Après l’arrêt de la Cour internationale de Justice, Libreville et Malabo optent pour le dialogue sous facilitation africaine

Le Gabon et la Guinée équatoriale ont franchi une nouvelle étape dans le règlement de leur différend territorial avec la signature, le 28 juillet 2026 à Addis-Abeba, d’un accord d’engagement conjoint destiné à organiser la mise en œuvre de l’arrêt rendu par la Cour internationale de Justice (CIJ) le 19 mai 2025.
Signé en marge de la 49ᵉ session ordinaire du Conseil exécutif de l’Union africaine, le document a été paraphé pour le Gabon par Dieudonné Aba’a Owono, président de la Cour constitutionnelle, et pour la Guinée équatoriale par Simeón Oyono Esono Angüe, ministre des Affaires étrangères, en présence du président de la Commission de l’Union africaine, Mahmoud Ali Youssouf.

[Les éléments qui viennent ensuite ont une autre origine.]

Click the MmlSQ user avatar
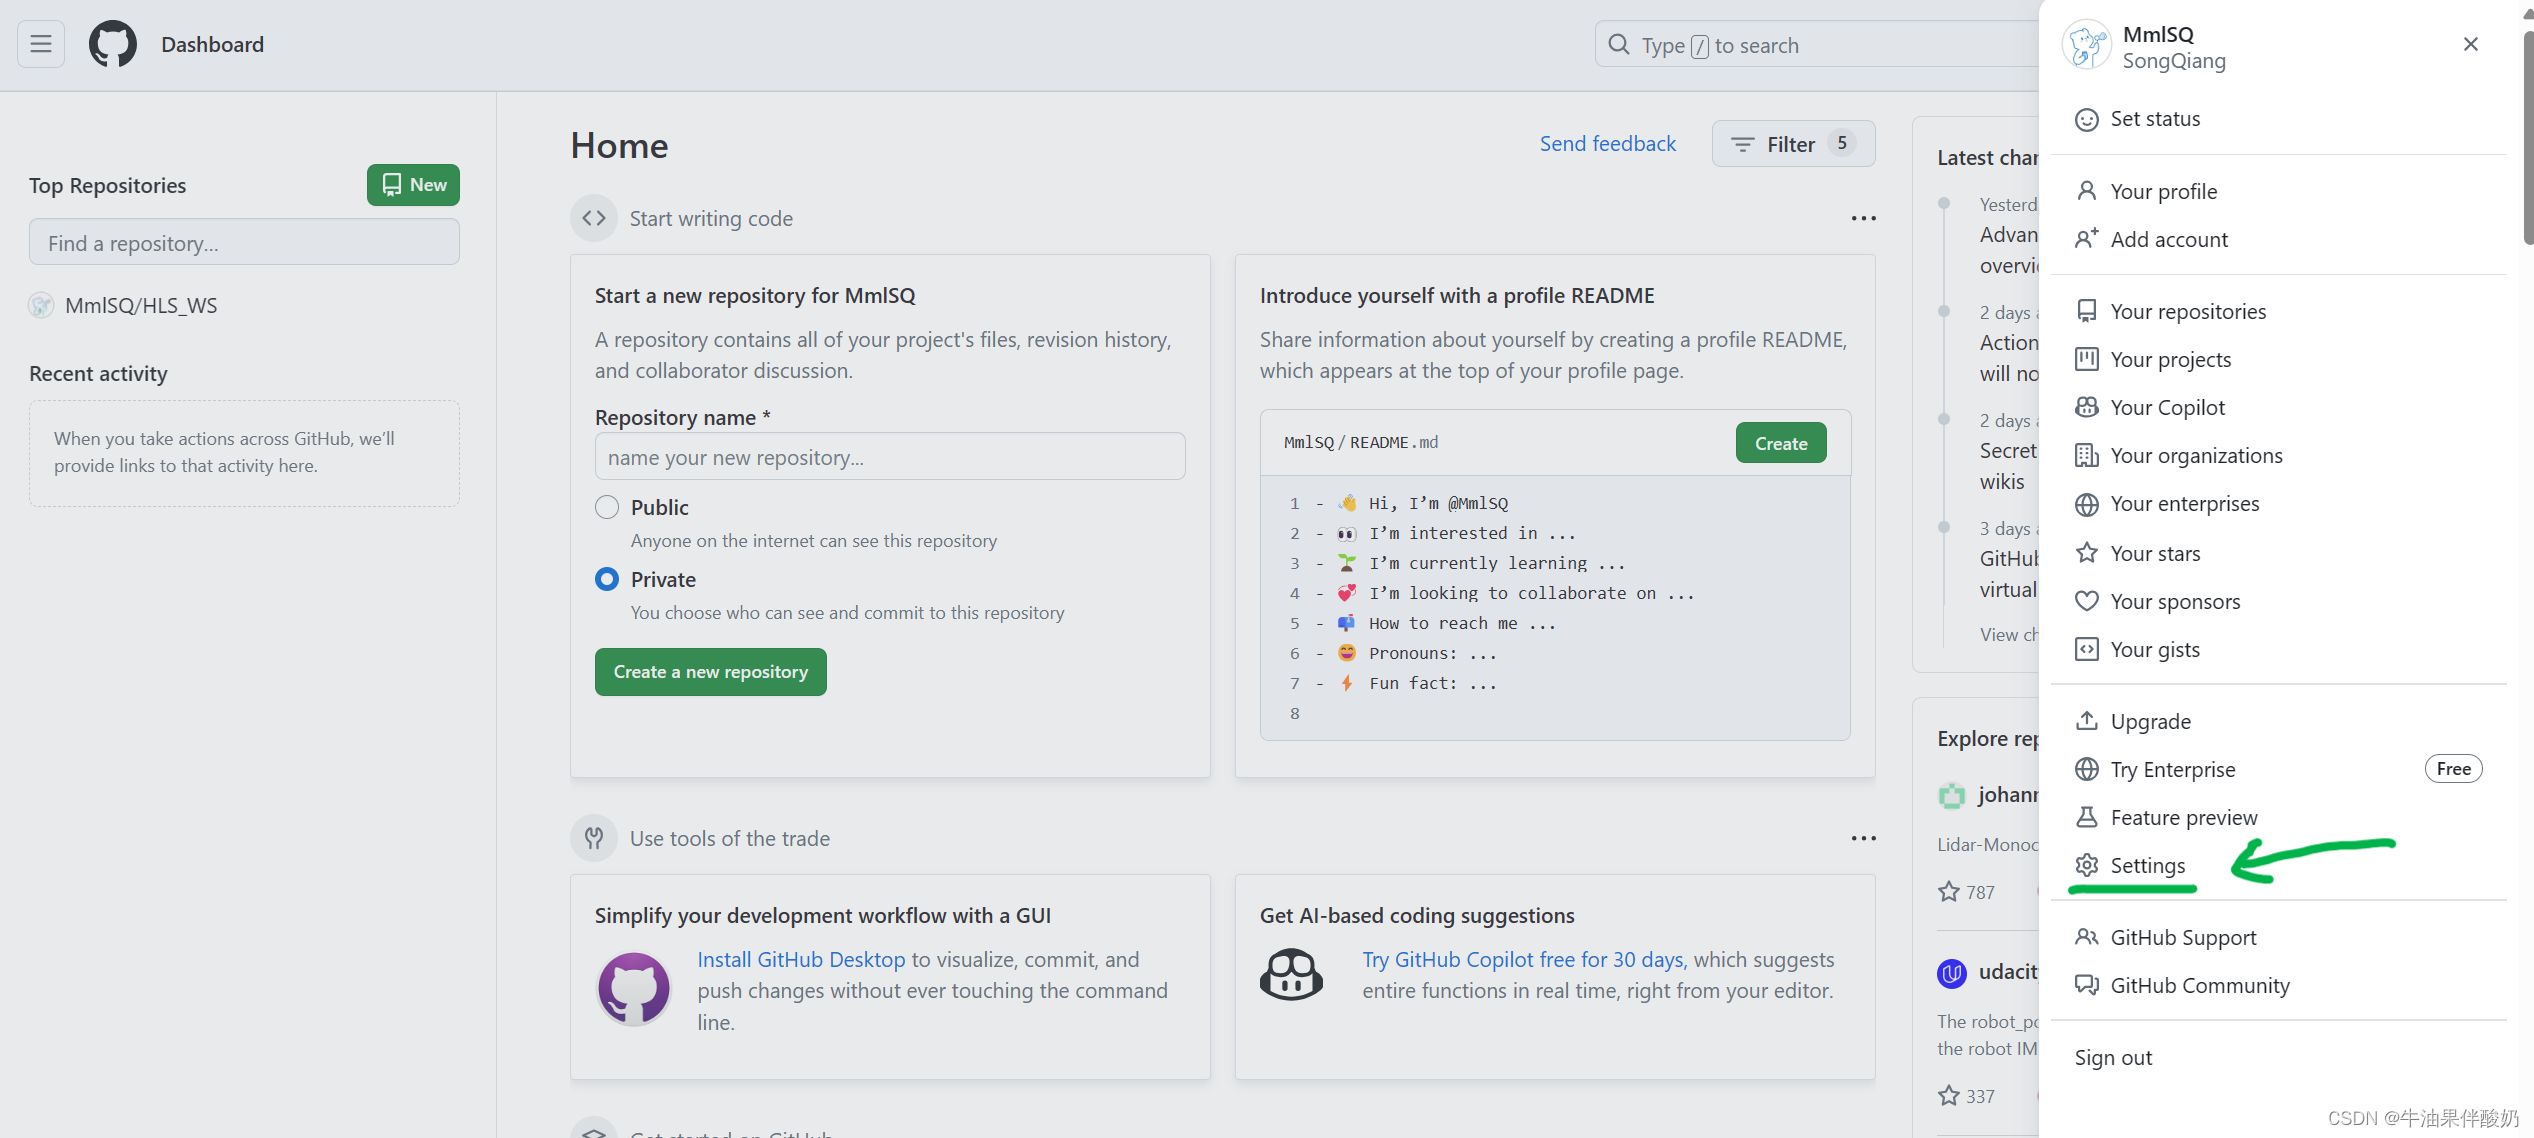2534x1138 pixels. tap(2087, 46)
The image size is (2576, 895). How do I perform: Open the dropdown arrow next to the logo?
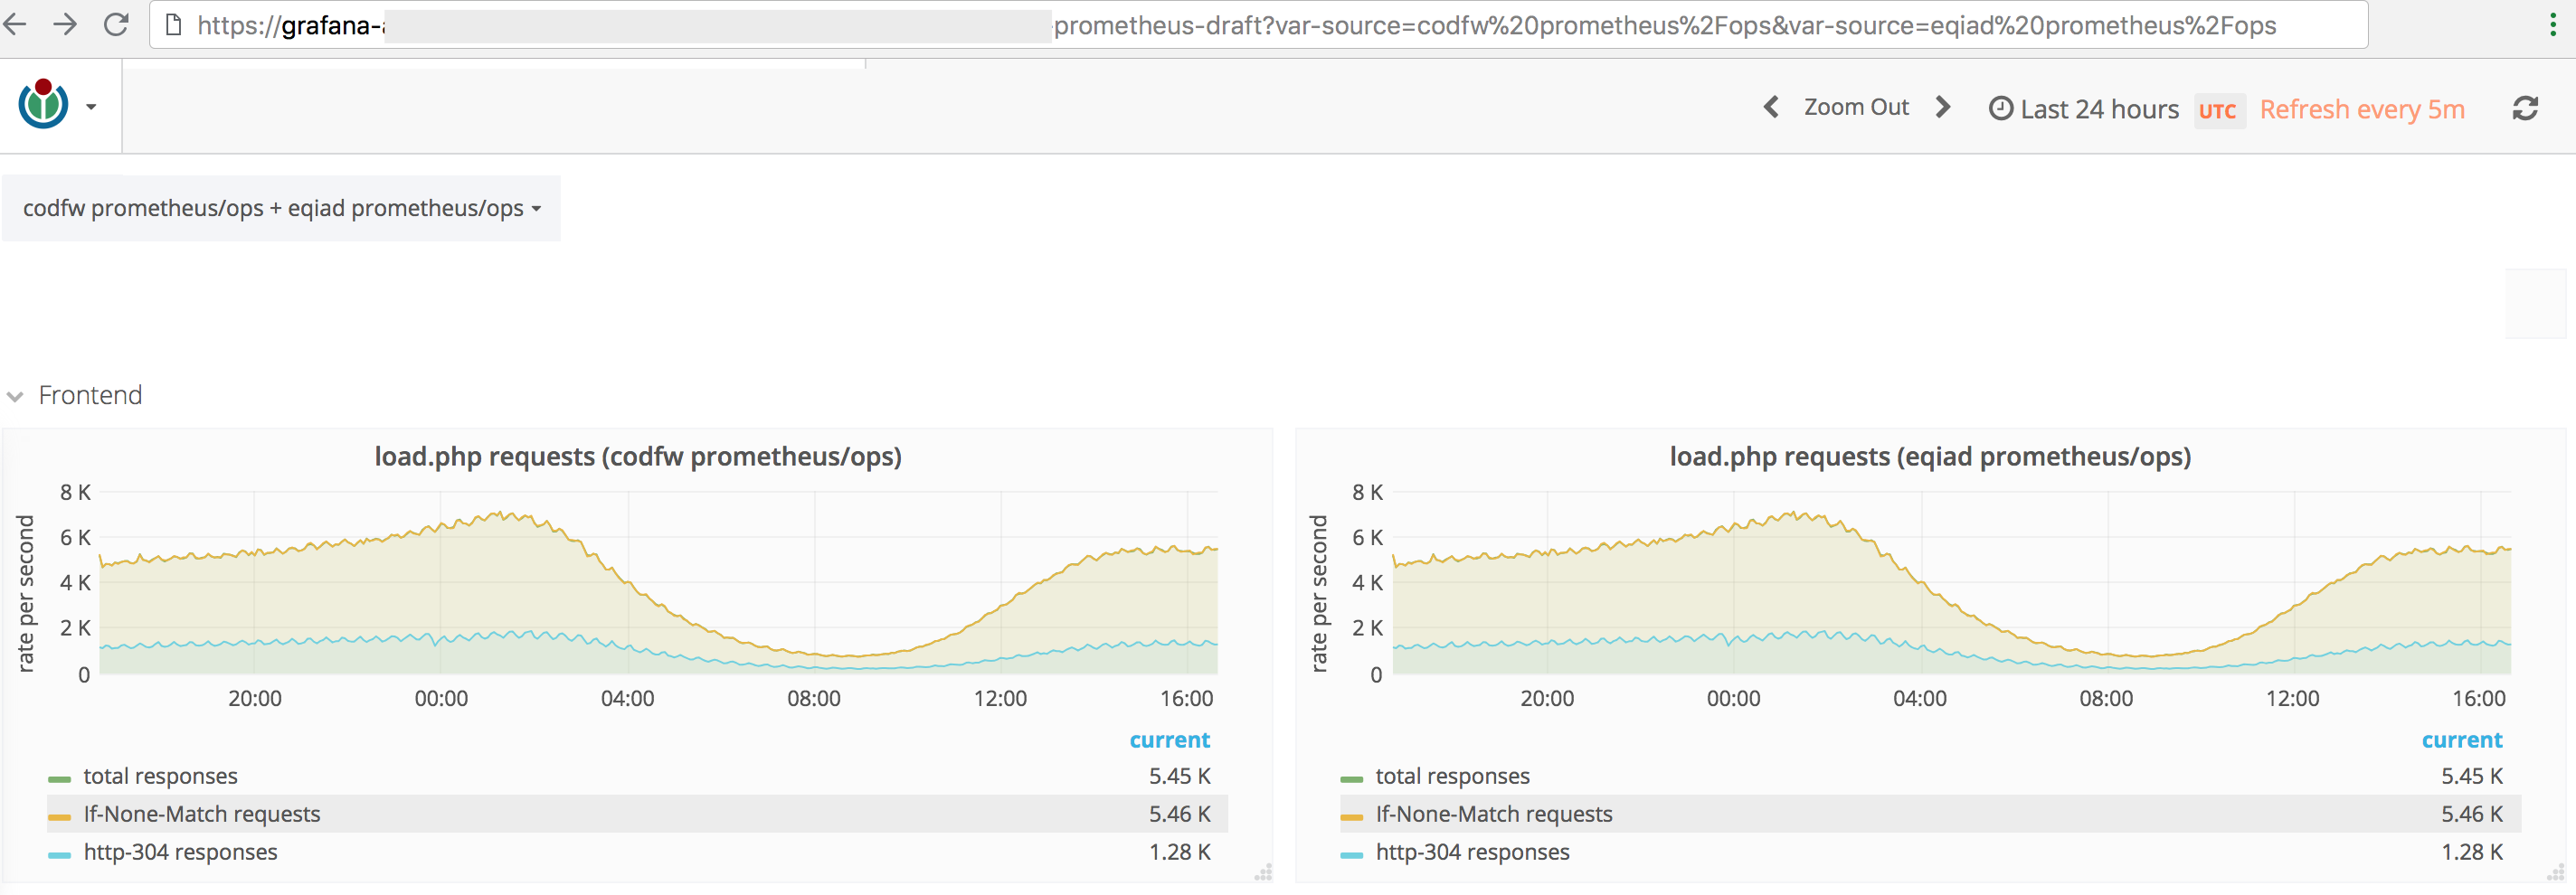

Un processus désormais encadré par l’Union africaine
L’accord ne crée aucun nouveau droit territorial. Il établit plutôt un cadre politique de concertation destiné à traduire concrètement les conclusions de la CIJ sur le terrain et en mer. Un mécanisme conjoint de consultation, facilité par la Commission de l’Union africaine, doit ainsi permettre aux deux pays de travailler sur les aspects politiques, juridiques, techniques et pratiques du dossier.
Les conclusions de ce mécanisme sont attendues dans un délai de six mois.
Cette nouvelle approche découle de la médiation acceptée par les deux chefs d’État le 14 février 2026 à Addis-Abeba. L’Envoyé spécial de l’Union africaine, Albert Shingiro, a depuis assuré les échanges entre Libreville et Malabo.
Pour les deux États, cette démarche marque une évolution importante : après plusieurs années de discussions bilatérales, le contentieux est désormais inscrit dans un processus continental, avec un facilitateur et un calendrier.
Ce que la CIJ a réellement décidé
La Cour internationale de Justice avait été saisie conjointement par le Gabon et la Guinée équatoriale. Dans son arrêt du 19 mai 2025, elle ne s’est pas chargée de tracer matériellement les frontières entre les deux pays, mais a déterminé quels titres juridiques pouvaient être retenus.
Concernant la frontière terrestre, la CIJ a considéré que le seul titre faisant droit était la Convention franco-espagnole du 27 juin 1900. Le document présenté par le Gabon comme la convention de Bata de 1974 n’a pas été retenu comme titre juridique.
Sur les îles de Mbanié, Cocotiers et Conga, la Cour a reconnu la souveraineté de la Guinée équatoriale sur la base du titre espagnol transféré à cet État.
En revanche, la question de la frontière maritime reste ouverte. La Cour a considéré qu’aucun titre ne faisait droit et a renvoyé les deux pays à la négociation, notamment sur la base du droit international de la mer.
Le choix du droit plutôt que la confrontation
Avec l’accord d’Addis-Abeba, Libreville et Malabo affichent leur volonté de régler ce contentieux ancien par les voies pacifiques et institutionnelles.
Le dossier, vieux d’environ cinquante ans, sort ainsi du seul face-à-face bilatéral pour être accompagné par l’Union africaine. Une démarche qui entend démontrer qu’un différend territorial africain peut être traité par le droit, la négociation et le dialogue.
Pour le Gabon, l’enjeu est désormais de participer activement à la mise en œuvre de l’arrêt tout en défendant ses intérêts juridiques et techniques, notamment dans le dossier de la délimitation maritime.